* **取り組む課題**
下にある日銀会合とドル円の見通しを扱った記事を、最後の文の後から引き継いで書き進めてもらえますか?

FOMCが終了、日銀金融政策決定会合の結果発表が迫る。米ドル円は神経質な動向が続いているが、今後の見通しは?



サマリー
- 日銀会合を控え、ドル安円高への警戒感が高まっている
- 金融市場では、FRBの据え置きではなく、利上げ織り込みが開始
- 日銀会合の結果、想定されるドル円の値動きは?
円高進行への警戒感
FOMC(米連邦公開市場委員会)では、FRB(米連邦準備制度理事会)の利上げが決定されたものの、パウエルFRB議長は、その後の利上げはデータ次第との見方を示した。金融市場では、更なる利上げが強く示唆されなかったことから、9月FOMCでの利上げ確率を20%程度、来年1-3月からの利下げを織り込んでいる。
28日は日銀金融政策決定会合の結果が公表される。米ドル円の通貨オプションデータを確認すると、日本銀行の金融政策修正との思惑が燻っており、ドル高円安やUSドル円の急変動に対する警戒感が高まっている。日銀が金融緩和政策の維持を決定した場合や当面の金融緩和環境を示唆した場合、政策修正に伴う円高進行への警戒感が後退、ドル高円安が進行する可能性がある。

* **提供情報**
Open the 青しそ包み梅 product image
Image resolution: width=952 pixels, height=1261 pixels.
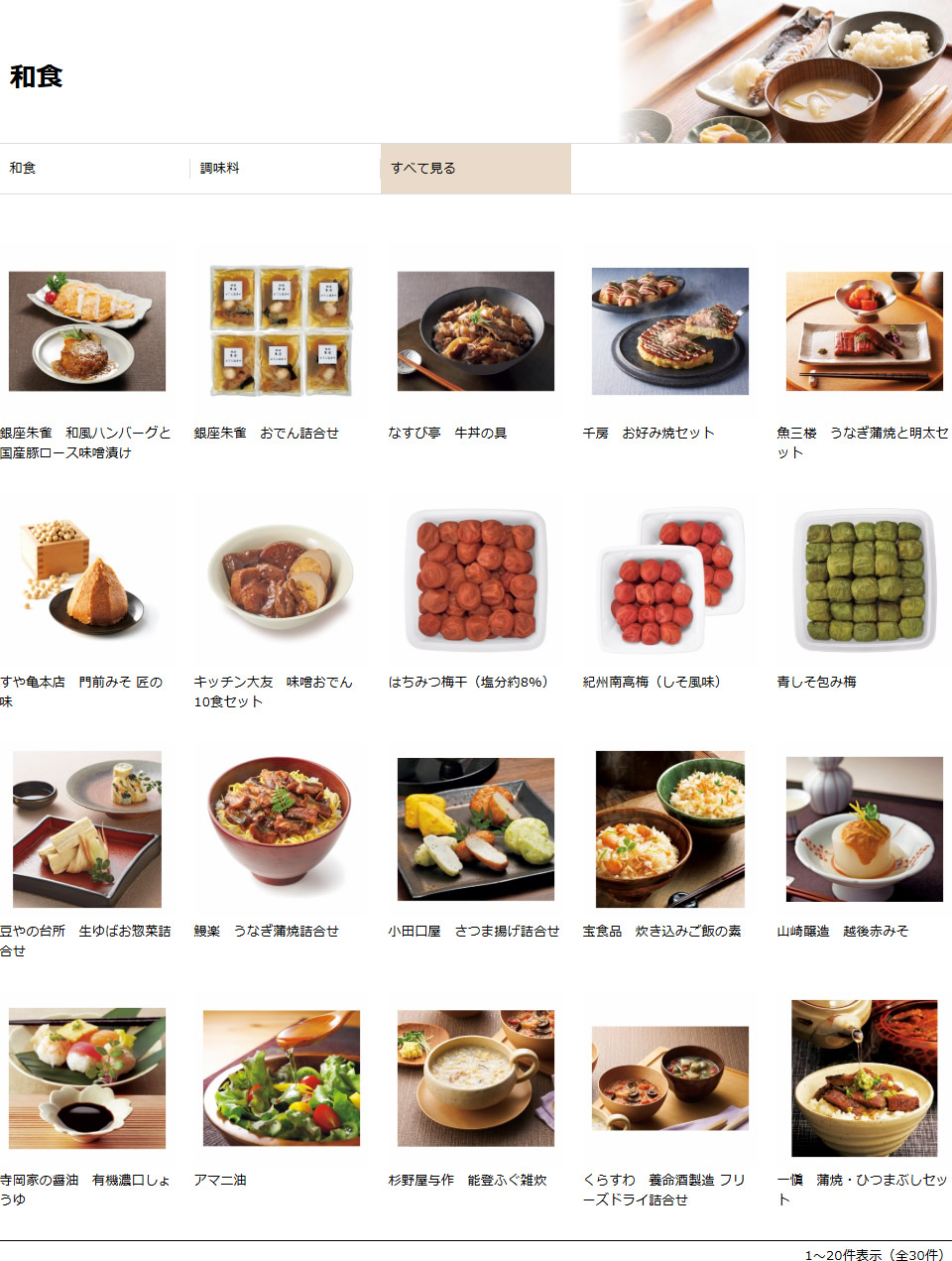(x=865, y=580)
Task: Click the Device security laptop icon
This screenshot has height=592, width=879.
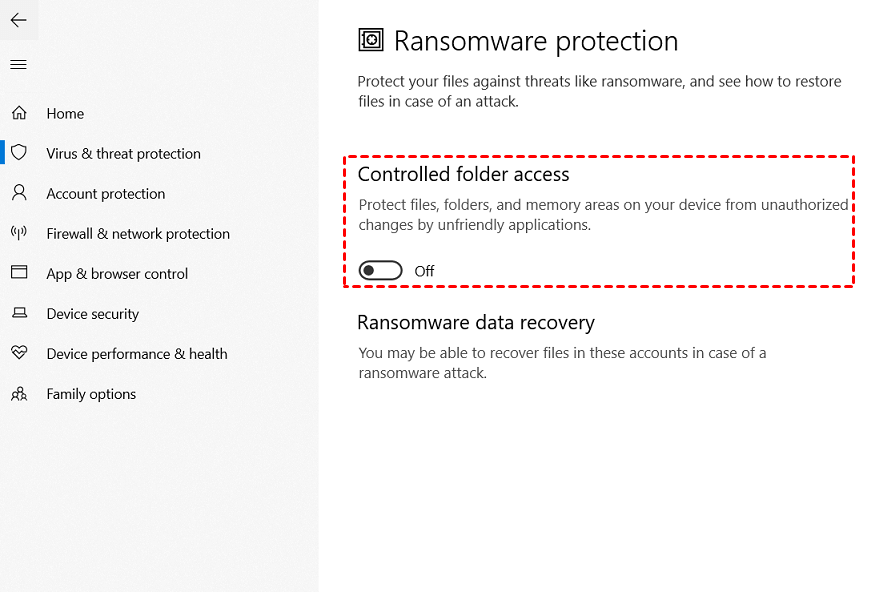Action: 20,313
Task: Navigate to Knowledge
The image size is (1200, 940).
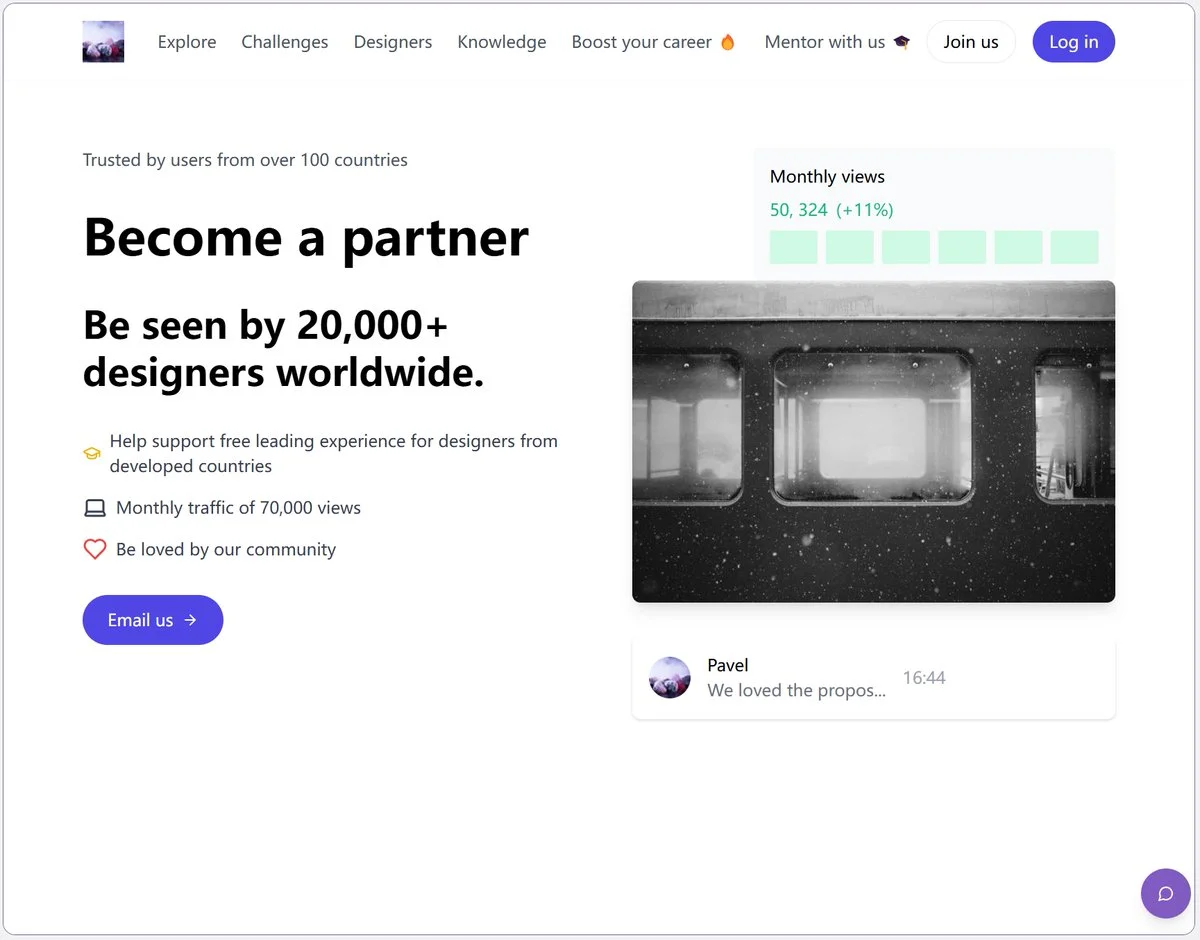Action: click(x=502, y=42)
---
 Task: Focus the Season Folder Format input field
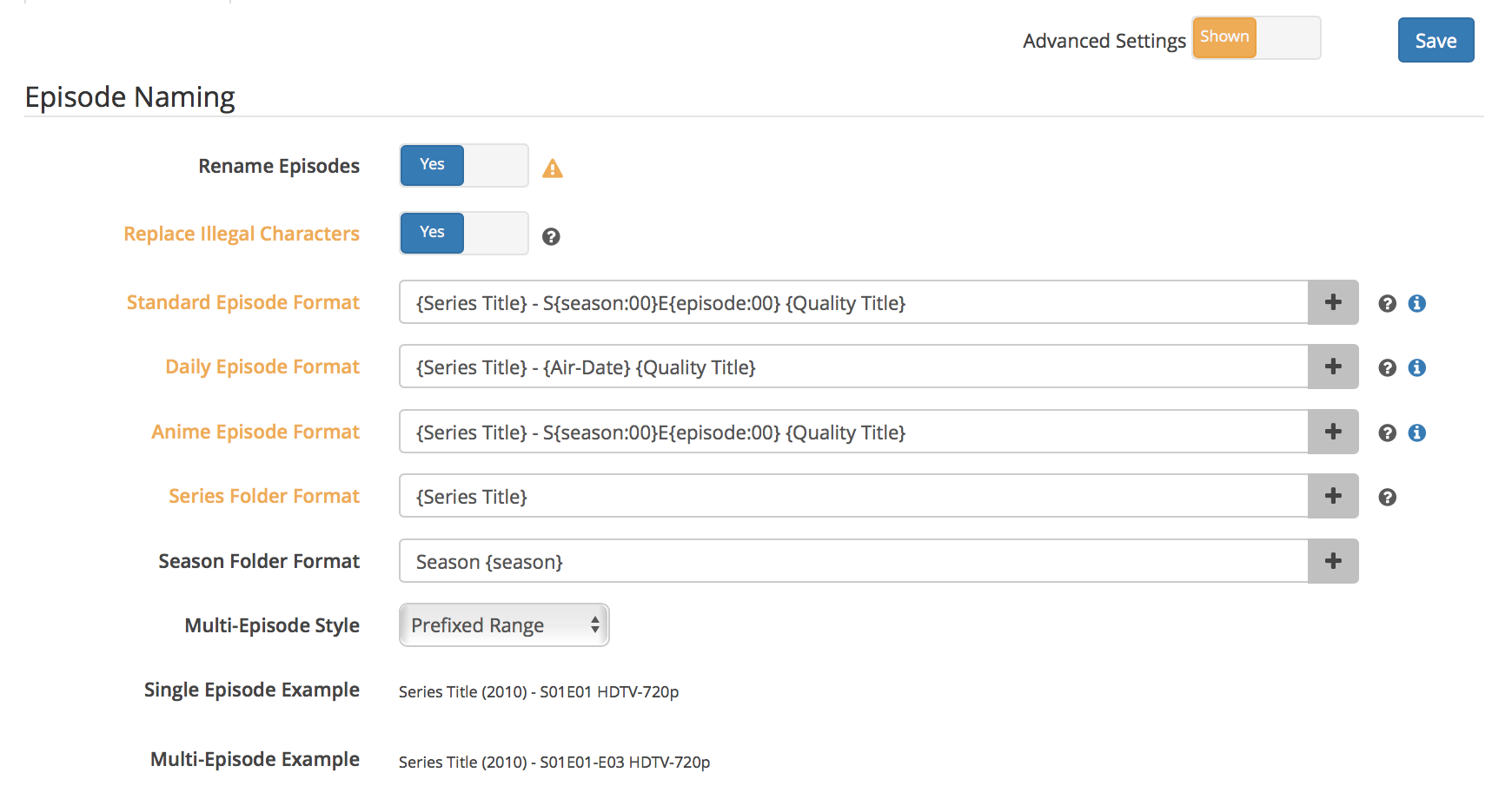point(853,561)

* **課題への回答**
資料:BloombergよりDailyFXが作成
FRBは当面据え置き≠利下げ
金融市場では、2024年初めからFRBによる利下げ実施を織り込んでいるものの、米国景気は底堅く、インフレは依然として高止まりしている。賃金の伸びも減速しているものの、鈍化ペースは緩やかであり、一段の利下げ織り込みの進展は見込みづらい。米国景気の底堅さが改めて示されるにつれ、利下げ織り込みから当面据え置きとの見方に金融市場が変化していくことを見込む。利下げ織り込みの剥落は、米国短期債利回りの高止まりを通して、米ドルのサポート要因になることを見込む。

資料:BloombergよりDailyFXが作成
変動 | ロング | ショート | 建玉 |
日次 | 18% | 4% | 7% |
週次 | -10% | 3% | 0% |
米ドル円の見通し
米国利上げ織り込み剥落に伴い、ドル安円高が一時進展した。その後反転したものの、6月30日から7月14日のドル円の値動きに基づいたフィボナッチリトレースメント61.8%水準142.078で弾き返され、現在は140.03レベルで推移している。RSIは約50、MACDライン及びシグナルラインもほぼ横ばいであり、明確なドル円のトレンドは示しておらず、テクニカル面では中立である。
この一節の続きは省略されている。